Lets take a look at the implementation slicer is suggesting. His idea is to find the speakers between which the sound source is coming from. And use the ratio between the angles of the source vector and these speakers vectors to distribute the sound volume. This will give a nice distribution of the sound over any array of speakers. The only thing I am worrying about is that now the total volume will be 1, so with a large amount of speakers the difference between positional audio volume and normal volume will be quick large.


There was also a discussion about the attenuation with distance on the irc channel, so I also had a deeper peek into these formula's. If we have a look in the OpenAL source code you will find that they have three different distance models. These models all are dependent on a reference distance (dis_ref) and a Roll-off factor(Rolloff). The reference distance can be seen as the minimal distance (dis_min) used in mumble and the Roll-off factor gives how fast the sound gets softer with distance. In mumble the Roll-off factor is not given, but is implicitly calculated with the use of maximum distance (dis_max) and volume at maximum distance (A_max). The three models are as follows.


Inverse distance model: (proposed in IASIG I3DL2)

A = dis_ref / ( dis_ref + Rolloff * ( dis - dis_ref ) )

Linear distance model: previous implemented in mumble

A = 1 - Rolloff * ( dis - dis_ref ) / ( dis_max - dis_ref )

Exponential distance model:

A = ( dis / dis_ref ) ^ ( -Rolloff )


If one calculates the Roll-off factor using the maximum distance and the volume at maximum distance and fills it back into the formulas you will get,


inverse: A = 1 / ( 1 + ( 1 - A_max ) / A_max * ( dis - dis_min ) / ( dis_max - dis_min ) )

linear: A = 1 - ( 1 - A_max) * ( dis - dis_min ) / ( dis_max - dis_min )

exponential: A = ( dis / dis_min ) ^ ( ln(A_max) / ( ln(dis_max) - ln(dis_min) ) ) = e ^ ( ln(A_max) * ( ln(dis) - ln(dis_min) ) / ( ln(dis_max) - ln(dis_min) ) )


Within mumble a modified version of the exponential distance model is used.


A = 10 ^ ( log10(A_max) * ( dis - dis_min ) / ( dis_max - dis_min ) )


Let see how these three models will behave in mumble, using minimal distance = 1, maximum distance = 20, volume at maximum distance = 0.2.

http://www.plaatjesupload.nl/bekijk/2010/09/06/1283791438-590.gif

So which one is the one we want. I do not know, do you have a preference?

Computer specs: AMD FX-8320, 8GB DDR3-SDRAM, AMD Radeon HD 7950, Asus Xonar D1, Windows 7 Ultimate 64bit/Debian Jessie AMD64.

Link to comment
Share on other sites

Using the centre of mass can change the virtual position of the speakers. Hence, a side speaker could be placed more to the back, resulting in less volume over the side speaker when source comes from the right then when the source is slightly from the rear. To solve this, one could clamp the dot product not to exceed 1. Another solution would be to scale the initial speakers volume and leave the listener were he was. The scale would be the distance from the listener to the speaker as if the speaker would be in the centre of mass.
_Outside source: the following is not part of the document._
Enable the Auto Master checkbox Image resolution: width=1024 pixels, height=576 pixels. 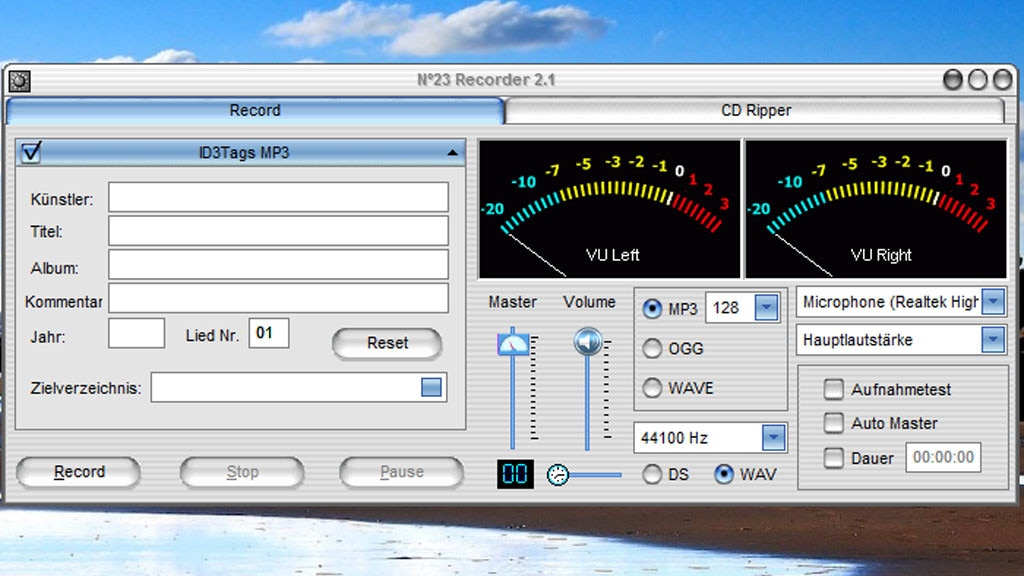[833, 423]
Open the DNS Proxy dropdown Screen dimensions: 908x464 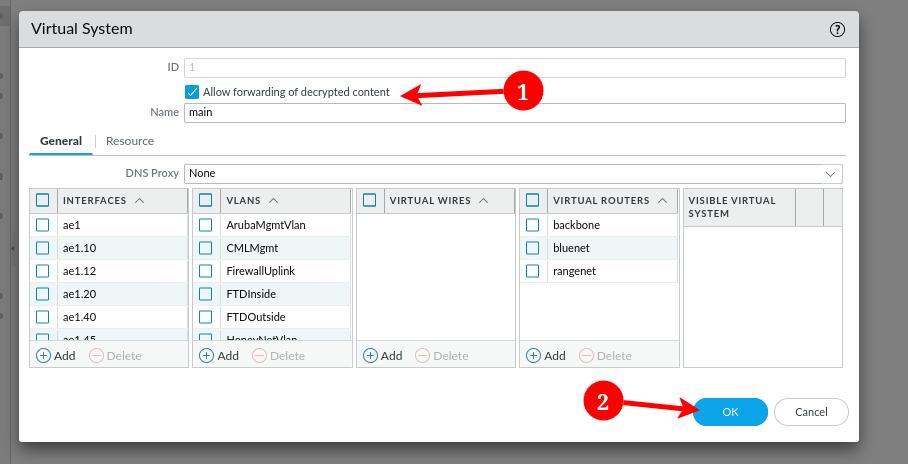click(513, 173)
One could use the variable fSpeakerVolume[], which is used in the positional and non-positional case. This can be a could thing as it will also give a better distribution of the audio when one is not using positional audio.


BTW, The present distance model of mumble can be rewritten into, A = e ^ ( ln(A_max) * ( dis - dis_min ) / ( dis_max - dis_min ) ) or A = 2 ^ ( log2(A_max) * ( dis - dis_min ) / ( dis_max - dis_min ) ). Maybe on of these expression is more optimized.

Computer specs: AMD FX-8320, 8GB DDR3-SDRAM, AMD Radeon HD 7950, Asus Xonar D1, Windows 7 Ultimate 64bit/Debian Jessie AMD64.

Link to comment
Share on other sites

We talked about what all ready has been implemented in mumble and can be improved. Now lets talk about enhancements we can add to the positional audio system of mumble to make it even more realistic. I have a small list and some idea's and how to implement them, maybe someone can see if these idea's can be implemented in mumble, without loading the CPU to much.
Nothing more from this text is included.